A centralização económica e a resistência do regime levam a que a economia seja conduzida (pelo Governo!) com o objectivo principal de manter a estabilidade social – a instabilidade social é a única coisa que pode fazer desmoronar o regime – mas com pouco critério relativamente à eficiência da alocação dos recursos económicos, e com desconsideração pelas poupanças dos aforradores.

Não interessa muito se determinada indústria é pouco rentável e demasiado endividada. Se emprega muitos trabalhadores, continuará a receber crédito. E não interessa muito para onde é que as poupanças da população são direccionadas, desde que a estabilidade monetária seja mantida.

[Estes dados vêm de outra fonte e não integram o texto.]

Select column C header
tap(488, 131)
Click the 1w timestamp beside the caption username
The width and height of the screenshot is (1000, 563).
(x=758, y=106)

A ineficiência na alocação de recursos e a desconsideração pelas poupanças tornam-se secundários enquanto os ganhos de produtividade na economia são altos. Ganhos de produtividade altos permitem que todos ganhem (Estado, empresas e trabalhadores) e que as ineficiências sejam chutadas “down the road”. Mas quando a economia deixa de ter tecnologia nova para importar e mão-de-obra barata para explorar, as consequências das ineficiências começam a tornar-se crescentemente desconfortáveis.

Quando este desconforto aumenta, os governos de regimes tão “estáveis” como o da China tendem a recorrer a uma medida de fácil implementação, mas que tem efeitos semelhantes aos de uma droga. Eficaz no curto prazo, mas nociva, e até fatal, no longo prazo se abusada. Essa medida é a expansão da oferta monetária.

A China ainda está longe do ponto em que esta medida é fatal, ou mesmo nociva. Mas já começou a tomar esta droga, e deixar de a tomar requer uma disciplina dolorosa, que normalmente só é administrada por um banco central independente (que não é o caso do chinês).

A ameaça inflacionista ainda parece estar longe da China. Mas se a história de outros casos de economias centralizadas e com governos não sujeitos ao teste das eleições servem de exemplo, é provável que o Governo chinês continue a fazer uso da droga monetária, e que só seja detido por uma crise inflacionista.

Até lá, a economia chinesa deverá continuar a “crescer” a uns estranhamente estáveis 5-6%, com um desemprego em torno dos 3-4%. Porque é assim que se mantém a estabilidade social, pelo menos durante mais alguns anos.

O autor escreve de acordo com a antiga ortografia.